▶ TEXTAUSZUG:
--------
Von Dr. Klaus Olshausen
In Alaska hat der Aggressor Putin vom US-Präsidenten Trump womöglich Zustimmung zu einigen seiner „root causes“ erhalten. Dass Trump seine Waffenstillstandsforderung aufgegeben hat und der Krieg bei Verhandlungen weitergehen wird, ist ein erhebliches, risikoreiches Zugeständnis. Das mag ein Zeichen sein, dass Trump für ein Ende des Krieges weiteren Druck auf Selenskyj ausüben will. Eine Unterwerfung der Ukraine, das aktive Ziel Putins, kann so unterstützt werden, weil Trump den Krieg „loswerden“ will. Wenn die Europäer am Ziel eines gerechten und dauerhaften Friedens festhalten, müssen sie die Verteidigung der Ukraine massiver und schneller unterstützen, damit die Frontlinie eher zu ihren Gunsten verändert werden kann. Die erörterten Sicherheitsgarantien müssen – wenn ein schneller NATO-Beitritt nicht möglich ist – überzeugend sein. Sie haben den Nachteil, dass sie erst nach dem Abschluss einer Vereinbarung gelten sollen. Dann aber müssen sie mindestens die volle Mitwirkung bei kollektiver und individueller Selbstverteidigung gem. Artikel 51 der VN-Charta bei jeder neuen gewaltsamen Aktion zusagen.
Es kommt in diesem Angriffskrieg Russlands nicht darauf an, der Ukraine (um des lieben Friedens willen) etwas aufzuzwingen, sondern den Aggressor zurückzuweisen. Wenn Europa das in der Ukraine noch nicht einsieht, wird es dieser Notwendigkeit später unter noch schwierigeren Umständen und weit höherem Aufwand und Kosten begegnen müssen.
--------
▶ AUFGABENSTELLUNG: Schreiben Sie eine Fortsetzung des Kommentars zum Ukrainekrieg, die an dessen letzten Satz anschließt. Die Einträge werden nicht benötigt.

▶ EINTRÄGE:
--------
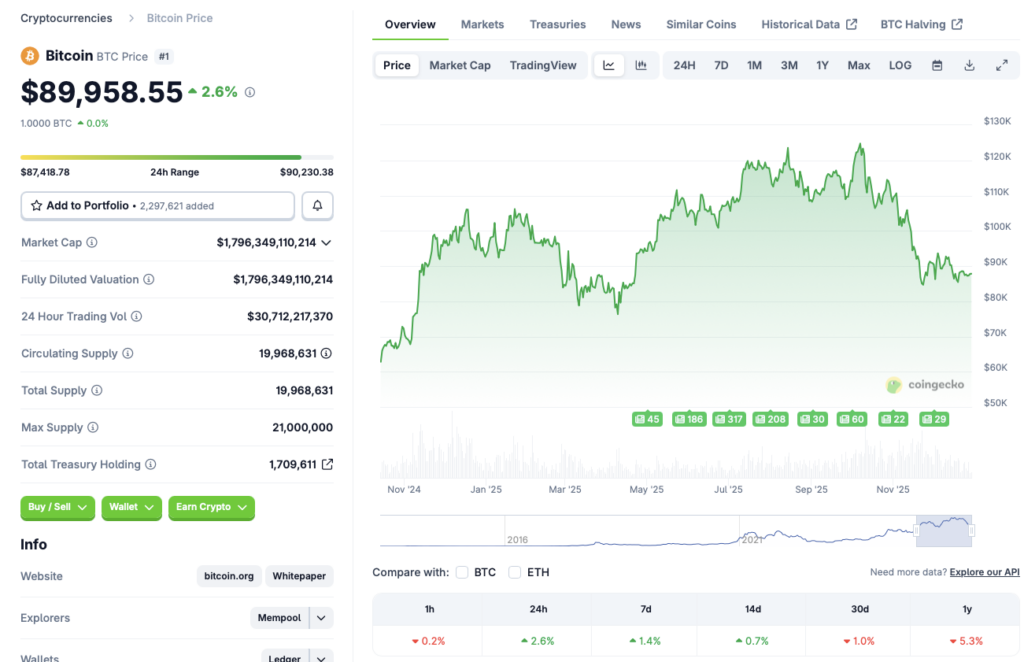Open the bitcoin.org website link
--------
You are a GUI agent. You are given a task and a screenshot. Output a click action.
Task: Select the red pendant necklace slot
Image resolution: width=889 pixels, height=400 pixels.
--------
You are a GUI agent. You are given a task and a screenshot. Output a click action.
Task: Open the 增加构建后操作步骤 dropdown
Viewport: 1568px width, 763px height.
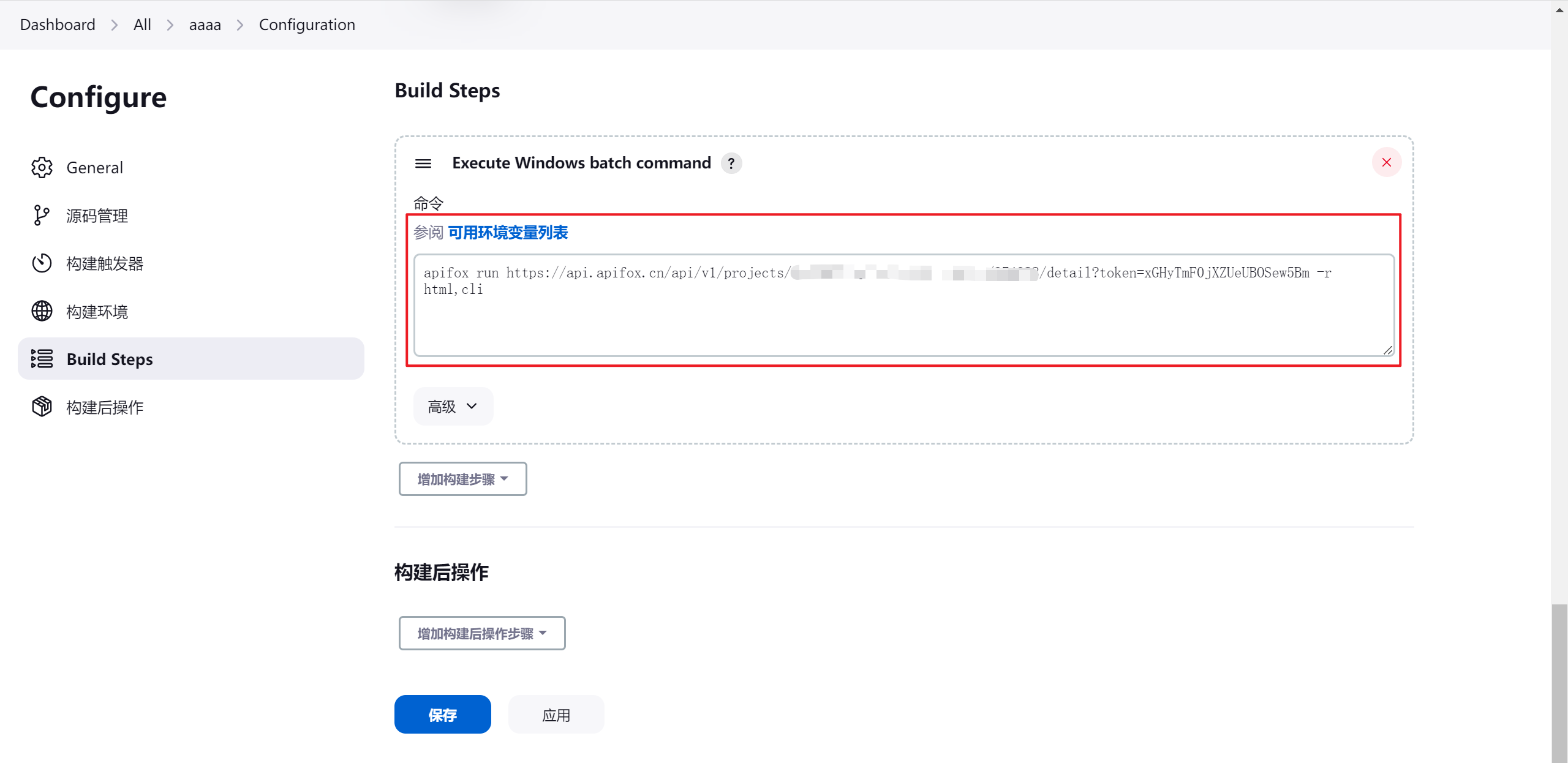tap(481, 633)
--------
▶ LÖSUNG:
Analyse
Letzte Woche habe ich „Jalta 2.0“ noch mit einem Fragezeichen versehen. Keine 24 Stunden nach dem Treffen von Präsident Trump mit Präsident Putin, das den Russen mit allen Elementen eines Staatsbesuchs hofierte, besteht die Sorge, dass aus dem Fragezeichen ein Ausrufezeichen wird. Die einzige inhaltliche Aussage bestand darin, dass Trump seine Forderung nach einem Waffenstillstand hat fallen lassen und Putins Forderung übernimmt, dass Verhandlungen bei Fortsetzung der massiven Waffengewalt Russlands gegen die Ukraine verlangt werden. Trump hat damit gezeigt, dass er diesen Krieg Putins der Ukraine und ggf. den Europäern überlässt. Das deckt sich mit den Aussagen seines Vizepräsidenten, der keinerlei eigene Unterstützung mehr für die Ukraine leisten will, es sei denn, die Europäer bezahlen dafür.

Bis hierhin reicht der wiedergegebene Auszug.